### Prompt
Gather all lines in the entries that include the word "pixel".

### Provided data
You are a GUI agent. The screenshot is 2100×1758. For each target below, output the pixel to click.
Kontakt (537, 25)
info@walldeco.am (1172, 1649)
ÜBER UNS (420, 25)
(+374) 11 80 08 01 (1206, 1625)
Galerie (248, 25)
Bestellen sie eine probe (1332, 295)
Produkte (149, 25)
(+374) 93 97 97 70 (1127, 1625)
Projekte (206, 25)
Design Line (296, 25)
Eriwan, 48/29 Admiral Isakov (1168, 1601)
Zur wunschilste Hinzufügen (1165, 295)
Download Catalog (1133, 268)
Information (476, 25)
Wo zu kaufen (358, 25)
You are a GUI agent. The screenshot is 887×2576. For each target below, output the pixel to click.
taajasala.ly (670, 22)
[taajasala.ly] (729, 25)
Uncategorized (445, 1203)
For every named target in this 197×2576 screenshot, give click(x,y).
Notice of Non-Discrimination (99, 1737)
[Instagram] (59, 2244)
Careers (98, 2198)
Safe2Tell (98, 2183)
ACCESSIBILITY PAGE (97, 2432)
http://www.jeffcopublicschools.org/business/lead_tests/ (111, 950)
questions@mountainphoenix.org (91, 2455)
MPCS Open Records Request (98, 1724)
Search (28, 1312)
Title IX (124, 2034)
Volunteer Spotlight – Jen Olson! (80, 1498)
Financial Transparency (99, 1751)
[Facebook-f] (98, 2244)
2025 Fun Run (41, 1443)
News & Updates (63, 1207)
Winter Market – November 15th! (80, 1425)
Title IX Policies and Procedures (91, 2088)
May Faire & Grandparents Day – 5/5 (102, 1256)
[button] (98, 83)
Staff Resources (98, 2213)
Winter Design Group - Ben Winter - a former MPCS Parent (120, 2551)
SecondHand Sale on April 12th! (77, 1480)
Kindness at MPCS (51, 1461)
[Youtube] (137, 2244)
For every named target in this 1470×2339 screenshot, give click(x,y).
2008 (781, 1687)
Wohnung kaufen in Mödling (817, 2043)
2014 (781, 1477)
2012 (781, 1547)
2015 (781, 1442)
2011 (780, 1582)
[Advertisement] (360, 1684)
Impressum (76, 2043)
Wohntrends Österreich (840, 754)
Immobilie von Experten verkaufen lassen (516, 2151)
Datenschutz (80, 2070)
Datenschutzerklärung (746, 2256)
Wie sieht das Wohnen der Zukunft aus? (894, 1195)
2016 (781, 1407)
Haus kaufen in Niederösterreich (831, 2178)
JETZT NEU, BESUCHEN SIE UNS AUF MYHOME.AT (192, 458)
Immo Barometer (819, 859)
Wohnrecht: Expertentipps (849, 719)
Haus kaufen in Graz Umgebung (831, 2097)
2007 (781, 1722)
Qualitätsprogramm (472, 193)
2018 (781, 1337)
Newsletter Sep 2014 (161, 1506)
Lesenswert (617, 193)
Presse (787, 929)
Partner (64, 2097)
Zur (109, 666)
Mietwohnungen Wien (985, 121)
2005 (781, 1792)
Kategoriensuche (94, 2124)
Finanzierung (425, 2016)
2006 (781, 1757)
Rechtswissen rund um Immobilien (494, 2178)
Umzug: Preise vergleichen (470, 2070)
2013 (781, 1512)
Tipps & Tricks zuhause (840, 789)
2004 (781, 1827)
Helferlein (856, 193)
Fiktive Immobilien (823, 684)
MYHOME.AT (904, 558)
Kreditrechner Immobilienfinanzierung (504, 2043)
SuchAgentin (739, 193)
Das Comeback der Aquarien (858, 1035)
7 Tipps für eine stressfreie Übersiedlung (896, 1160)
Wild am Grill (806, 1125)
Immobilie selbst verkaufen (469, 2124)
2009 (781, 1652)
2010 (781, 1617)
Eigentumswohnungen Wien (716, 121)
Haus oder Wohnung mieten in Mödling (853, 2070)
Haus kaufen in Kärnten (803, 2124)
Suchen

### Written answer
You are a GUI agent. The screenshot is 2100×1758. For each target below, output the pixel to click.
You are a GUI agent. The screenshot is 887×2576. For each target below, output the pixel to click.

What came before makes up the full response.